LOS ANGELES (AP) — Firefighters battling home-threatening wildfires in the West caught a break overnight as gusty winds died down but with the region bracing for sweltering heat, Saturday’s respite could be brief, authorities said.
A four-day-old fire in California coastal canyons was 45 percent contained after 40-mph “sundowner” winds failed to materialize.
Those evening and night gusts had driven the flames through steep, brushy canyons west of Santa Barbara on previous nights and forced closure of a major highway.
No homes have burned, but about 270 homes and ranches are at risk and campgrounds are evacuated with flames only 2 miles from more densely populated coastal communities.
In central New Mexico, firefighters took advantage of cooler weather overnight to reinforce holding lines around a blaze that has destroyed two dozen homes.
Fire lines were strengthened on the western and southern boundaries of a blaze that erupted in the Manzano Mountains south of Albuquerque.
However, erratic light winds were possible during the day, which could drive embers and start new spot fires, the U.S. Forest Service warned.
The fire has burned more than 27 square miles about 6 miles northwest of Tajique since Tuesday and spread a pall of smoke as far as Denver. The damage includes 24 homes and nearly as many structures near the small community of Chilili.
In Arizona, a fire southwest of Show Low was 30 percent contained. Firefighters beefed up containment areas on the northern and western sides of the blaze.

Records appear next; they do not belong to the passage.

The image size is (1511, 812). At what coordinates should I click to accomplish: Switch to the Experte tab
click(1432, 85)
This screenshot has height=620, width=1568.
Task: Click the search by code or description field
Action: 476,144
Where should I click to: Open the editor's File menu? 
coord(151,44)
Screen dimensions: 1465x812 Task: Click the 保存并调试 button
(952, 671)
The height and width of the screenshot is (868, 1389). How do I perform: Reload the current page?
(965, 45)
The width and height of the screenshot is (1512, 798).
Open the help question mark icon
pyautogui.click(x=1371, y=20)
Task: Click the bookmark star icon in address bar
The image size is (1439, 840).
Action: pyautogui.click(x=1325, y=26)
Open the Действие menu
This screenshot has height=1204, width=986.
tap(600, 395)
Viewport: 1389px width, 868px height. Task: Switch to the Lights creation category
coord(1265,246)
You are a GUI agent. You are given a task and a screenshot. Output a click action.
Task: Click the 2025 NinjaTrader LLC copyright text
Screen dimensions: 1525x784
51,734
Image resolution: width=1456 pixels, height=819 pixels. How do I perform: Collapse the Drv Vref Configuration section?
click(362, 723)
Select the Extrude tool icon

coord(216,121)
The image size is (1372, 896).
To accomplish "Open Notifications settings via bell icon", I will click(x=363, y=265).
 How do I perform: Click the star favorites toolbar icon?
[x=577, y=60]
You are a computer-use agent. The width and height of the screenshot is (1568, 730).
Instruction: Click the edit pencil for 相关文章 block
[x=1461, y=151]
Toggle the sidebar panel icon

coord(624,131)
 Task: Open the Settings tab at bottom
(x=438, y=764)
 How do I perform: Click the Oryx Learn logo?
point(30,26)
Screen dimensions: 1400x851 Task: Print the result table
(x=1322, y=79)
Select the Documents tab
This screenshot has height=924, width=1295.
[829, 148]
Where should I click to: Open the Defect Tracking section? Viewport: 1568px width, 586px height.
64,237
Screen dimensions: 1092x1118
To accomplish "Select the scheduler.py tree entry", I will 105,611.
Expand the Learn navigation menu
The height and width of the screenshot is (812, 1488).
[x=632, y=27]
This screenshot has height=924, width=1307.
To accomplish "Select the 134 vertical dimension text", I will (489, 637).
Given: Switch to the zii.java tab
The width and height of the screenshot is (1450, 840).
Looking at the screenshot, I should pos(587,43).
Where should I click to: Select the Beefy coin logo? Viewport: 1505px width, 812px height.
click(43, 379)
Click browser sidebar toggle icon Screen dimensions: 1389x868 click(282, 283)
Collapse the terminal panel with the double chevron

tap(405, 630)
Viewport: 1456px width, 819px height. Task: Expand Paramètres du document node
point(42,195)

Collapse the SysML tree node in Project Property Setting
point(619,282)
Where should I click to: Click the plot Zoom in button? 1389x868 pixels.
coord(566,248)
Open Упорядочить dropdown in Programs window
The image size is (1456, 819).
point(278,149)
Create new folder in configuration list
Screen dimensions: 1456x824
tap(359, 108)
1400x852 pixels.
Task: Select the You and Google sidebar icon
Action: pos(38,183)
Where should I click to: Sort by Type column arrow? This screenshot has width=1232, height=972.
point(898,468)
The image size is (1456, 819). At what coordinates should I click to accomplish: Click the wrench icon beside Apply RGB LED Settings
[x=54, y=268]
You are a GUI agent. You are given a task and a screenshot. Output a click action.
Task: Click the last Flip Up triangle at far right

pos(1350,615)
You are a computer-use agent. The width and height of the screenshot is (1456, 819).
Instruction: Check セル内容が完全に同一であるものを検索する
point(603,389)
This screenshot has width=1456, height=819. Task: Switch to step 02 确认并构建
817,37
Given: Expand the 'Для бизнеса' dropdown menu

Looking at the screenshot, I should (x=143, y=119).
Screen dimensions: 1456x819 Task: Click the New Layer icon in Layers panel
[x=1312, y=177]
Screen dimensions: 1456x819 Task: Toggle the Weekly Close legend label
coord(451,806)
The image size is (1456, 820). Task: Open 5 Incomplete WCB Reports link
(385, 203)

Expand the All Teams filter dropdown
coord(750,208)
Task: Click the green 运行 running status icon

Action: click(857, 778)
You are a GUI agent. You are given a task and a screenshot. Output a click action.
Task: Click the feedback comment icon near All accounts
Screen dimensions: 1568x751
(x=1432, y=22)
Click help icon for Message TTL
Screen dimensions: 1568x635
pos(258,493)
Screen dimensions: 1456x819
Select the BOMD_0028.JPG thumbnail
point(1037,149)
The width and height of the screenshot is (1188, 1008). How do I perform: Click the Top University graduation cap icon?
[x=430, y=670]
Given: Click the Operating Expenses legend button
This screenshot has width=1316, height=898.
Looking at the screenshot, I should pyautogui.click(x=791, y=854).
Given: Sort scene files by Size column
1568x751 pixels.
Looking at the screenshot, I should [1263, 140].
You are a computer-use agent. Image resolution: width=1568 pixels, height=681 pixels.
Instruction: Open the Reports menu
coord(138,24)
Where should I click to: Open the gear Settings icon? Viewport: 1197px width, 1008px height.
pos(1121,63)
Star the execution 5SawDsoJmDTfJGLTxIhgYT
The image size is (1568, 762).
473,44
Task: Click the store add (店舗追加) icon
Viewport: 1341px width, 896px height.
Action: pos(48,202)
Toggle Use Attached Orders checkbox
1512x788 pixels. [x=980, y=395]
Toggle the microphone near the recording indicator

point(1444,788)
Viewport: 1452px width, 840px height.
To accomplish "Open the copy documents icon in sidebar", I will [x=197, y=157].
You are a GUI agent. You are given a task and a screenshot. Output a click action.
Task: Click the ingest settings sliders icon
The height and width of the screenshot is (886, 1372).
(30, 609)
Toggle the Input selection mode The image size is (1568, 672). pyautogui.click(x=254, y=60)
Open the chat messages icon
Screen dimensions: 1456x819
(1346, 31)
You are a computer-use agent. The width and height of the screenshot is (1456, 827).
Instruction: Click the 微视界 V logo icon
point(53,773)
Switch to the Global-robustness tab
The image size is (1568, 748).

Evacuation orders remain in effect for the community of Forestdale.
The fire has burned nearly 19 square miles since Wednesday.
Crews in Utah also made gains against three wildfires in the southern part of the state.
A 350-acre wildfire near Cedar City was 30 percent contained, but the blaze still threatened 20 structures including homes and outbuildings.
More than 1,200 firefighters attacked the California fire, which has engulfed nearly 12 square miles of mountain and agricultural lands. Overnight, crews nailed down lines on the fire’s west side, which hadn’t moved for days, Santa Barbara County fire Capt. Dave Zaniboni said.
However, the eastern side of the blaze was uncontrolled and virtually inaccessible.
“It’s straight up and down…we can’t put bulldozers in there,” Zaniboni said.
Crews were relying on aircraft water drops and on cutting firebreaks ahead of the flames. They hoped to set backfires to stop the spread, Zaniboni said.
The battle had a deadline because “sundowner” winds gusting to 50 mph were expected to return Saturday evening and that could stir up the fire, Zaniboni said.
“We’re far from having a handle on it,” he said.
Weekend fire dangers already were expected to worsen as a heat wave will bring potentially record-shattering temperatures across the Southwest.